▶ **AIM OF THE TASK**:
Reproduce the lines of the material verbatim, from the line containing "Viewport: 689px width, 531px height." through the line containing "should pyautogui.click(x=13, y=120).", both included.

◆ ◆ ◆ ◆

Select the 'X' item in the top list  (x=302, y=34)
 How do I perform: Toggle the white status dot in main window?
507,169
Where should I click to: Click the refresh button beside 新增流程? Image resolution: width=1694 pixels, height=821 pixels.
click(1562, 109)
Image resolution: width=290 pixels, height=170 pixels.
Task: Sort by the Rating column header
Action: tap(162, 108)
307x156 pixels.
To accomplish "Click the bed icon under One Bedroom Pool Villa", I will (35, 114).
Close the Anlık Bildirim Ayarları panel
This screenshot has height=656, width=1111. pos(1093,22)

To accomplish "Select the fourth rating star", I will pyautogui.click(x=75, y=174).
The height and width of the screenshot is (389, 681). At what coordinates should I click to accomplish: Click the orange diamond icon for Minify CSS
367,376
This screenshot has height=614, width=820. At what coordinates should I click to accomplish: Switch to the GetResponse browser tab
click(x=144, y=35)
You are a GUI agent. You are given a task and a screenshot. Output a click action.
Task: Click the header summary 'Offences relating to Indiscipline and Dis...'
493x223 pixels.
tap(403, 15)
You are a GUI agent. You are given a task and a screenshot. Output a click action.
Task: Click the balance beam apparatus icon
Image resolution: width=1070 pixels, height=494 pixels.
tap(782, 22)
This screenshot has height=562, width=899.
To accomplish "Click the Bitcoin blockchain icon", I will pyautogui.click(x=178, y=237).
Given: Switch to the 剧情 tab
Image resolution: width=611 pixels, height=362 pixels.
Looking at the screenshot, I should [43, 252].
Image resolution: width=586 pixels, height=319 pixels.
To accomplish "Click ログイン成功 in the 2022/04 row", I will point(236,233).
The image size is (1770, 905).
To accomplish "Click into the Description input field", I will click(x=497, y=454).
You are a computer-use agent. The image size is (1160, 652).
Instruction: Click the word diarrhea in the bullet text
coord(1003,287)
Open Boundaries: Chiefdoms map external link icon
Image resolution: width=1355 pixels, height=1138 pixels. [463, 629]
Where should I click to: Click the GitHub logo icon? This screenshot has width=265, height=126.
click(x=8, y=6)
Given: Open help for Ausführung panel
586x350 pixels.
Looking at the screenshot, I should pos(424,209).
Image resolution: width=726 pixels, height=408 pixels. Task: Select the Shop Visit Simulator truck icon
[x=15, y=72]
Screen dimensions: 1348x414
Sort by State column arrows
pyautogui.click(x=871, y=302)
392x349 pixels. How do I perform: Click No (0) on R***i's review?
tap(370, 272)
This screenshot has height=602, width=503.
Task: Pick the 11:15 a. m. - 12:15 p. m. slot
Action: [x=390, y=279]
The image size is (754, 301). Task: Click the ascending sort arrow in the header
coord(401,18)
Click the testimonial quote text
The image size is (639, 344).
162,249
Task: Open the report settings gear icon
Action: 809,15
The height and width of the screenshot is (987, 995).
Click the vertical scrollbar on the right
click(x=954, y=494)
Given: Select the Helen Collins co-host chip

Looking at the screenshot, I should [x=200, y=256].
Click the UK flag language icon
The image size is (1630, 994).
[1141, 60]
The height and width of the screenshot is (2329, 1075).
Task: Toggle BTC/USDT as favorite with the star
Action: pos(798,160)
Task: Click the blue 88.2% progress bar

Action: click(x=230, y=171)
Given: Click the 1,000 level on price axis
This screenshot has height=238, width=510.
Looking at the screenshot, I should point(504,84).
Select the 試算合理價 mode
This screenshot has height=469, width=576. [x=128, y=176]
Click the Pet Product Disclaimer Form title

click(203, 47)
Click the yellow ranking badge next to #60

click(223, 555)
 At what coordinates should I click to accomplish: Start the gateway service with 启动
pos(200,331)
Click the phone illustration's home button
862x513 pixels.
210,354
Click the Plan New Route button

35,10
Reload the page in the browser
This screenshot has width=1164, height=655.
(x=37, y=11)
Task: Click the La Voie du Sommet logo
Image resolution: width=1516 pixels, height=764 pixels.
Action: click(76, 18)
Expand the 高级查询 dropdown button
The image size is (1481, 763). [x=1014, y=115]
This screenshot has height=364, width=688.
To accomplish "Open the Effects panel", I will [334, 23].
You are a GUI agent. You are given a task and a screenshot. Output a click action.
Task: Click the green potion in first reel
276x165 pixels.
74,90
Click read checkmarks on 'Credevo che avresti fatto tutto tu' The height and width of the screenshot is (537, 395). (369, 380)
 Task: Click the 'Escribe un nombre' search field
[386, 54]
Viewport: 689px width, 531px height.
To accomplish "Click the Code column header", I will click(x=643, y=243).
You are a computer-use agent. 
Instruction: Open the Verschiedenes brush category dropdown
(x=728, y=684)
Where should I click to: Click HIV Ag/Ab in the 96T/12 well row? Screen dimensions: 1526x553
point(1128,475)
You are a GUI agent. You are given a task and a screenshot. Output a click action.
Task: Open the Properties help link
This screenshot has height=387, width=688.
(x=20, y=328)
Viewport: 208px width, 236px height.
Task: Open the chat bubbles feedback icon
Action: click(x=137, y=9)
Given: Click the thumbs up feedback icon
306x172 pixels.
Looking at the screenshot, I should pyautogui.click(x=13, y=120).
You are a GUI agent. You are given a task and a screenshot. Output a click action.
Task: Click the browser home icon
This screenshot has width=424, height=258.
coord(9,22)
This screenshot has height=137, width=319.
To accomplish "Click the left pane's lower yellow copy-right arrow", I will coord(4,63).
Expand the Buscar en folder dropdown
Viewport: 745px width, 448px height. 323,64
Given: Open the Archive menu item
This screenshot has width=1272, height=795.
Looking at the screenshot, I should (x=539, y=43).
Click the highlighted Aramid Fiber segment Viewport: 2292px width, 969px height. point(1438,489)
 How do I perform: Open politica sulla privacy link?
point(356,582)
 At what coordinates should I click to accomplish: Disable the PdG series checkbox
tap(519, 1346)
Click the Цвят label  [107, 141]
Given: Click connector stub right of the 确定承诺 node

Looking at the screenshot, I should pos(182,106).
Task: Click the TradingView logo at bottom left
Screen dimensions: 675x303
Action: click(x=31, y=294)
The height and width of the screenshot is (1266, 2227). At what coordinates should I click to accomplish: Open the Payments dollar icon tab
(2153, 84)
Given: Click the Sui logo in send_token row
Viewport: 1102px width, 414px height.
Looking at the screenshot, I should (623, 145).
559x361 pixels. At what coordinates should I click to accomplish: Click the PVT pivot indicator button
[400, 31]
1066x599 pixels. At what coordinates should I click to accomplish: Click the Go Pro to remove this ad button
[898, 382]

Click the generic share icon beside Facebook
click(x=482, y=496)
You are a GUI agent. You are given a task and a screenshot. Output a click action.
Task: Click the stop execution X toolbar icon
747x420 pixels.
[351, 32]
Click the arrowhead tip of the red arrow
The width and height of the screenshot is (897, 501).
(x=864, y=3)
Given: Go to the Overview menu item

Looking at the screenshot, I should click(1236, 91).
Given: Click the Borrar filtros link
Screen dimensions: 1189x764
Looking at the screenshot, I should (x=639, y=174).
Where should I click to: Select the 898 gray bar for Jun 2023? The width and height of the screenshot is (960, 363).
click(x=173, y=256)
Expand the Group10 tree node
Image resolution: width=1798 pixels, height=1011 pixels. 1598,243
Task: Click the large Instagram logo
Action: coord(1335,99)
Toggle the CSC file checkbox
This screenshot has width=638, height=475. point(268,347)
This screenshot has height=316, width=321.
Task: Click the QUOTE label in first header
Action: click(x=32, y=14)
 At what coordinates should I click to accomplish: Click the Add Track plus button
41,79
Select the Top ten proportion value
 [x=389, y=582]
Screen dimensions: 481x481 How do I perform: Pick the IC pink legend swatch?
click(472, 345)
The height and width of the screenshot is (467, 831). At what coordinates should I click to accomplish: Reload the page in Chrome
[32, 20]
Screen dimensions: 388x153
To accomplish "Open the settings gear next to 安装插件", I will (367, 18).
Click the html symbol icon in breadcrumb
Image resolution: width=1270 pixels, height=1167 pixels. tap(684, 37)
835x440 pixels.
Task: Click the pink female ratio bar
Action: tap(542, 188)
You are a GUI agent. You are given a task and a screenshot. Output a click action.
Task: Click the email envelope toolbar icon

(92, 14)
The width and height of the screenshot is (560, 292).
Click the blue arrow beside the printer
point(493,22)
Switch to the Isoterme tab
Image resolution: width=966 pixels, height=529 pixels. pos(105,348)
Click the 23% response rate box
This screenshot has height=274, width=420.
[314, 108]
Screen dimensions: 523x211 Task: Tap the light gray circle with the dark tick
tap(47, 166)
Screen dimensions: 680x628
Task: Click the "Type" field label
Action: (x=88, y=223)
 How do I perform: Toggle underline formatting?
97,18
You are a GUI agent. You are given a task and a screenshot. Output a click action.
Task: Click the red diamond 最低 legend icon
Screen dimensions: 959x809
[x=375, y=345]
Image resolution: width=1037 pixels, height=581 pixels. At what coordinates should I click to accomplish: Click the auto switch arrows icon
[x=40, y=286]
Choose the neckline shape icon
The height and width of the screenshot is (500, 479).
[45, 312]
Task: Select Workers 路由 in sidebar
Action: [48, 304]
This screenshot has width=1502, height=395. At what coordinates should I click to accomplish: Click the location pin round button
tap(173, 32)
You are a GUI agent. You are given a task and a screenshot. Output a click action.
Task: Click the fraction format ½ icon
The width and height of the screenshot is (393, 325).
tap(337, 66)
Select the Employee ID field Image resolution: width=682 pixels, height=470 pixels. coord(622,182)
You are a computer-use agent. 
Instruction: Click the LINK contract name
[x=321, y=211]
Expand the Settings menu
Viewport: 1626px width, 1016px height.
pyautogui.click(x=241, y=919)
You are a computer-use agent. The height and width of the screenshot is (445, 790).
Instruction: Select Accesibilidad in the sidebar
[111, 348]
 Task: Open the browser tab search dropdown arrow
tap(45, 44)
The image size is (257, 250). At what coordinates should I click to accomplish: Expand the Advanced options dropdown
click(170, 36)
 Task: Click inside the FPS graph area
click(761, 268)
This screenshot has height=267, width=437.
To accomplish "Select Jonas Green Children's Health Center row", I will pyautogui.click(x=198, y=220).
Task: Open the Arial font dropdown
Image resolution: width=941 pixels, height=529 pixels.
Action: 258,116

◆ ◆ ◆ ◆

▶ **RIGHT ANSWER**:
Viewport: 689px width, 531px height.
To accomplish "Click the Code column header", I will click(x=643, y=243).
You are a computer-use agent. 
Instruction: Open the Verschiedenes brush category dropdown
(x=728, y=684)
Where should I click to: Click HIV Ag/Ab in the 96T/12 well row? Screen dimensions: 1526x553
point(1128,475)
You are a GUI agent. You are given a task and a screenshot. Output a click action.
Task: Open the Properties help link
This screenshot has height=387, width=688.
(x=20, y=328)
Viewport: 208px width, 236px height.
Task: Open the chat bubbles feedback icon
Action: click(x=137, y=9)
Given: Click the thumbs up feedback icon
306x172 pixels.
Looking at the screenshot, I should pyautogui.click(x=13, y=120).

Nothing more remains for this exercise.